I verified that Sarah completed her homework last night. This is not something I do every night. Many times, Craig has completed the homework tasks and verification before I get home. This is especially true on Monday and Wednesday nights, when we have track practice. But, last night, I checked it over for Sarah.
As I verified all was completed (I didn’t check the correctness of her work, however, I’ve got my limits!) I saw she had a stack of papers in her folder and asked if they needed to be returned to school. Sarah said “no” so I went through them. There were spelling papers…a math paper on which she received a fairly low grade (and she reminded me I already knew about that one, LOL) and then…there was this:
As I read, it was all I could do to keep the tears from spilling over (hormone-impacted as I am, these days).
In case you are unable to read it, it says:
“Heaven is more beautiful than the big Christmas tree at Zona Rosa.
Heaven is more awesome than going to Disney World.

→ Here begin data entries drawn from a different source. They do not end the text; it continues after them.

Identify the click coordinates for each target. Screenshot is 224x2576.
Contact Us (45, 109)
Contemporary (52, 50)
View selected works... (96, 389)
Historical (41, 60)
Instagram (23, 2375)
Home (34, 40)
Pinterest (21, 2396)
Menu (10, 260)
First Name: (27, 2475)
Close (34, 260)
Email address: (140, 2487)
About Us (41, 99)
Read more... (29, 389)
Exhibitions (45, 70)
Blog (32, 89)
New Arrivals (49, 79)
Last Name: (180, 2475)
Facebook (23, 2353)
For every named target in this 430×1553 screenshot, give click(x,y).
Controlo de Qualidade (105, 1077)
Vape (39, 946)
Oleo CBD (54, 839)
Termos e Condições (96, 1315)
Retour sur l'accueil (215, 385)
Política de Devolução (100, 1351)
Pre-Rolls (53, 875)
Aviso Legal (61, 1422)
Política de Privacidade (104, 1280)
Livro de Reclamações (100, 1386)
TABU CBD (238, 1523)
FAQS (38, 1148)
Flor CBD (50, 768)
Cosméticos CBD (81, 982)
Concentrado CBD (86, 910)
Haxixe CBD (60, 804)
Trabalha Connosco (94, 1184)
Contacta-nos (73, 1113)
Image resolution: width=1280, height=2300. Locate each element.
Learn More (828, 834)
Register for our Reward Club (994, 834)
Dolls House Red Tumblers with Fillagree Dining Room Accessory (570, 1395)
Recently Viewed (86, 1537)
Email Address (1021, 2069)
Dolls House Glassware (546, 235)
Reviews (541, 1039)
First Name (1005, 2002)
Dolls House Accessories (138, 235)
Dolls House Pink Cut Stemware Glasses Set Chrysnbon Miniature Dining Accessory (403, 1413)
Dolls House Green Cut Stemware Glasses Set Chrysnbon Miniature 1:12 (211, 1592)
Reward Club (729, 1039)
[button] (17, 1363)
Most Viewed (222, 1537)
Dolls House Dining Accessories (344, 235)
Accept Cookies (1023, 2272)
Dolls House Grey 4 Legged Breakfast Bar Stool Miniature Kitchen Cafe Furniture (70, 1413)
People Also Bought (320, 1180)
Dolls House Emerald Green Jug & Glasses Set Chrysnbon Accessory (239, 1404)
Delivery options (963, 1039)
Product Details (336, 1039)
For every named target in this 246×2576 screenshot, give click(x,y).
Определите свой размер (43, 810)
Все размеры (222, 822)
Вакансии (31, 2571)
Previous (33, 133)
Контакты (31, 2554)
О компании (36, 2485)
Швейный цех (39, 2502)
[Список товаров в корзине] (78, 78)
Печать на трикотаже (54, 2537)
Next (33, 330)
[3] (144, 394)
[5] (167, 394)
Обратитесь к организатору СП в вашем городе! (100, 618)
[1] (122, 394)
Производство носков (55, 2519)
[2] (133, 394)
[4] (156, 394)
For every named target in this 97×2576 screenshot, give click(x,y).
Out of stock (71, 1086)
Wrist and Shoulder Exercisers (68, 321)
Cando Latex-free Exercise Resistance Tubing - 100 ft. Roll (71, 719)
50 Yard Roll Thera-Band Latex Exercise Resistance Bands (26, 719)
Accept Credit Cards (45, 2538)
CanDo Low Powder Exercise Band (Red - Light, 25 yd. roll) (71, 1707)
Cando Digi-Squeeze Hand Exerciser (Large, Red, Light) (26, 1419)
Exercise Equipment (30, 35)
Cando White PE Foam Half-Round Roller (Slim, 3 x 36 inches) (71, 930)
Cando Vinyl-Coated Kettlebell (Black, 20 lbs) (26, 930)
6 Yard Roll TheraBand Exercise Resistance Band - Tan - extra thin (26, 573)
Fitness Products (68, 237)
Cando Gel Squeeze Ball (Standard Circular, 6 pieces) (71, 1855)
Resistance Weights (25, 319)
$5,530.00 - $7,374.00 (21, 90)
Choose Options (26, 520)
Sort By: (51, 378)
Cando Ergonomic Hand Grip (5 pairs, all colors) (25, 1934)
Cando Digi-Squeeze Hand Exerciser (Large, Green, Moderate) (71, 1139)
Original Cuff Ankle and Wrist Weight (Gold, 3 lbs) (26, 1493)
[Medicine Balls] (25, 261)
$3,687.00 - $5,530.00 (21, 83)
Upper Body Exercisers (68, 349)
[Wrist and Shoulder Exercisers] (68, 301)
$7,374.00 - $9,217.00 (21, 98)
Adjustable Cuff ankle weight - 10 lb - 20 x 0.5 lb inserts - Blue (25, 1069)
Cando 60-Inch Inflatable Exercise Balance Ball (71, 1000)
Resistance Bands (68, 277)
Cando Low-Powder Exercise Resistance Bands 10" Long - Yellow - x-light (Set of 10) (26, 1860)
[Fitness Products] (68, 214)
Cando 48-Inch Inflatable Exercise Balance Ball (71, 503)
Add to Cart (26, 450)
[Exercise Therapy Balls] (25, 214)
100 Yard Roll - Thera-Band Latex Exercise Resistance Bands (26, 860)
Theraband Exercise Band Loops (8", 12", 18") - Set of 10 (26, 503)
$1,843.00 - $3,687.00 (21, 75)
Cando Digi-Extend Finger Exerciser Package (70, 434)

Heaven sounds more fun than going on a plane by myself to New Jersey.
Heaven feels like getting another sibling and being loved forever.”
Okay, so surely it’s obvious that last line is the one that got to me most.
One of the things I’ve grappled with throughout this pregnancy has been how Sarah *really* feels about it. She’s never expressed that she feels anything but joy and happiness over the impending arrival of another sibling when we are around. It absolutely fills my heart with love for my little girl that even with an open page to write, she expresses that getting another sibling feels like Heaven.
Wow. I just can’t even put into words how I feel right now, how I felt last night.
I should never have tried.
I know I’ve written it before and I know I will have many reasons to write it again.
The Lord blesses me over and above my greatest needs and desires every day.